In this track of the Data Infrastructure with Apache Cassandra Skillsoft Aspire journey, the focus will be on data infrastructure in an organization, data mesh architecture, data tools, messaging platforms, and data stores.
In this course, you will look into the data mesh architecture and the process of selecting data platforms which best fulfill the needs of a large, data-driven organization. Begin by delving into two approaches to managing the data in an organization: a centralized data team and a data mesh architecture, which is a more federated approach. Explore how a data mesh allows individual domain teams in an organization to manage their own data as long as it is made available to other teams and adheres to certain standards. Next, discover the various considerations for selecting data-related tools in an organization. You will get a glimpse into Apache Kafka and RabbitMQ, two widely used messaging tools, and will see use cases where each of them excel. Finally, you will look into two use cases for data stores: one for a web or mobile app and another for a team performing data analysis. Here, you will look into the use of Apache Cassandra and the Snowflake platform.
Apache Cassandra is a decentralized, distributed, wide-column store that provides great performance at petabyte-scale data for specific types of data and operations. Cassandra is great for data that can be accessed via unique keys and where each row has potentially very different column attributes. In this course, learn how to install Cassandra and make it available for use with Docker. Next, discover how to create Cassandra clusters and inspect them using the nodetool utility. Finally, explore how to leverage a datacenter in Cassandra, correctly use the snitch, and set the snitch used to the GossipingPropertyFileSnitch. Upon completion, you'll be able to enumerate the defining attributes of Apache Cassandra and identify when to use and not use Cassandra.
Apache Cassandra provides partition tolerance via its decentralized design and allows for configuration between either consistency and availability. This is why Cassandra is said to support tunable consistency. In this course, learn how Cassandra organizes tables into keyspaces and how to specify the replication strategy and factor at the keyspace level. Next, practice configuring various read and write consistency levels and explore the trade-offs between consistency and availability. Finally, discover how to run various CQL queries to create tables, insert or update data, and query data. Upon completion, you'll be able to configure tunable consistency in Cassandra, configure different replication strategies, and create and use tables.
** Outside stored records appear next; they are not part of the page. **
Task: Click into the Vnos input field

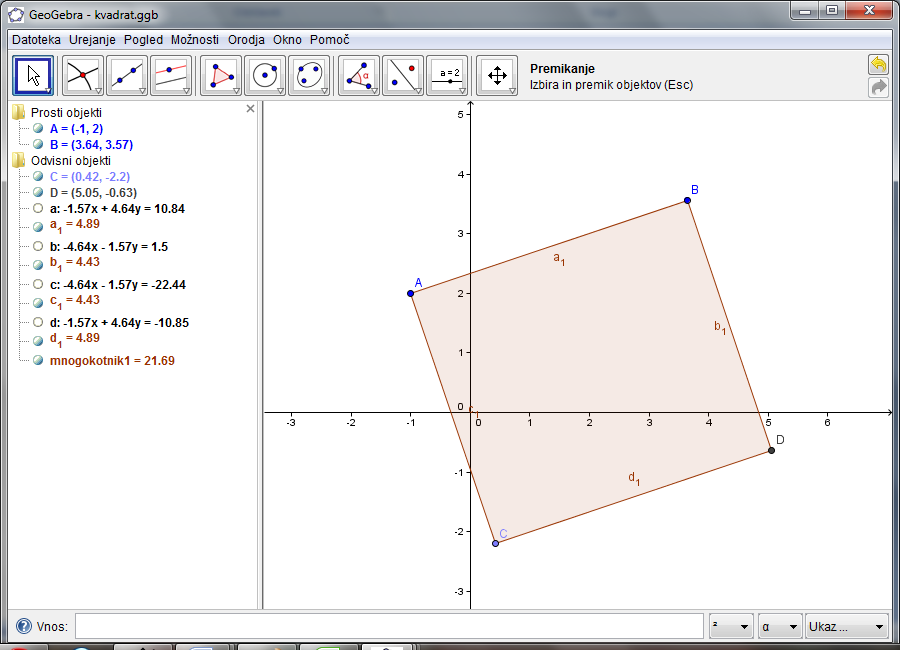Action: click(389, 627)
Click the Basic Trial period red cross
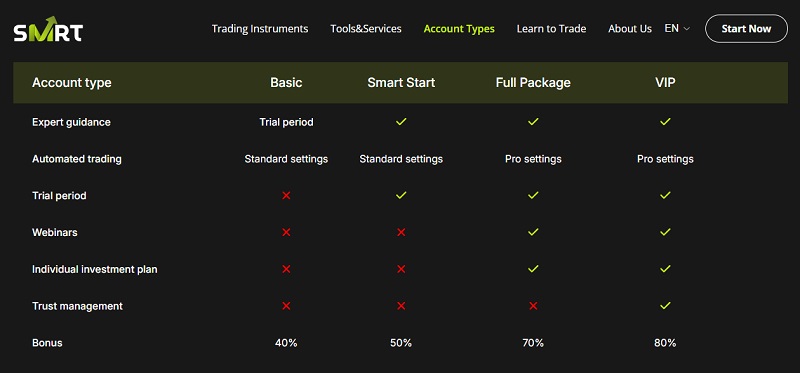800x373 pixels. 286,195

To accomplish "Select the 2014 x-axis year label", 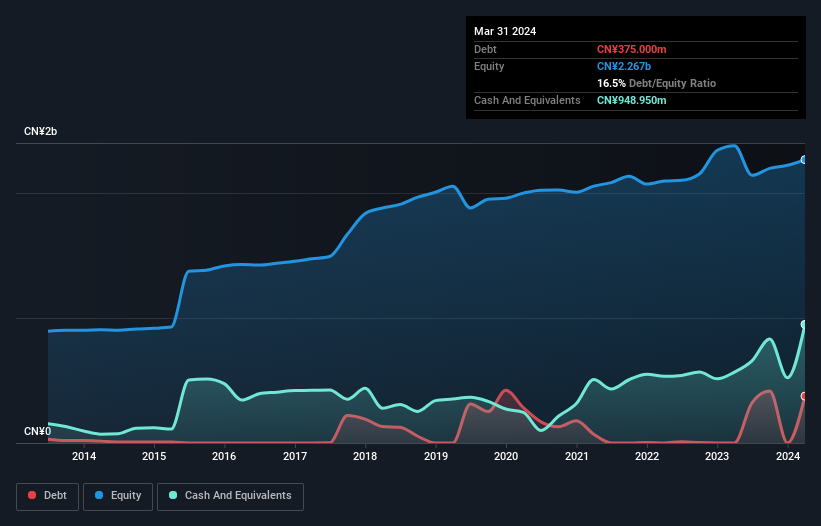I will click(x=84, y=457).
Apache Cassandra does not support joins, which means that data is inherently denormalized. That gives rise to the need for collection fields such as sets, maps, and lists, as well as for user-defined types that allow the table creator to encapsulate related fields. Begin this course by working with set, map, and list types. Then, focus on user-defined types and counter fields. Finally, you'll learn how to work with CSV and JSON data - including reading data from and writing data to a CSV file and displaying query results in JSON format. Upon completion, you'll be able to enumerate and contrast collection fields in Cassandra; define and use set, map, and list types; leverage user-defined types and counters; and work with JSON and CSV data and the COPY command.
Primary keys play a special role in Apache Cassandra. Not only are they used to uniquely identify a row in a table, they are also used to decide where and how data is stored in the underlying cluster. Begin by creating tables with different combinations of partitioning and clustering key columns, querying the tables, and confirming the keys were taking effect. Then, explore the exact semantics of queries on partition and clustering key columns. Finally, learn how to use the nodetool and grep utilities to view properties of partitions and to verify how rows are mapped to partitions on the basis of token ranges assigned to each partition. Upon completion, you will be able to contrast primary keys in Cassandra with those in other data technologies, differentiate between clustering and partition keys, and identify types of queries that are and are not allowed in Cassandra.
Apache Cassandra is a distributed NoSQL technology meant for large-scale data, so programmatic access to Cassandra is especially important. Cassandra supports client libraries in several major programming languages, like Java, Python, and C#. Developers use these to connect to Cassandra and to work with it from code. Begin by creating and using indexes in Cassandra. Then, define and invoke user-defined functions (UDFs) to perform aggregations. Finally, you'll create a Java Maven project with the datastax library as a dependency and connect to a Cassandra database using that library. You will create a Cassandra session, execute various operations using the datastax APIs, and confirm that these queries went through successfully. Upon completion, you will be able to create indexes on Cassandra tables, perform grouping and aggregation operations, leverage UDFs, and work programmatically with Cassandra from a Java client.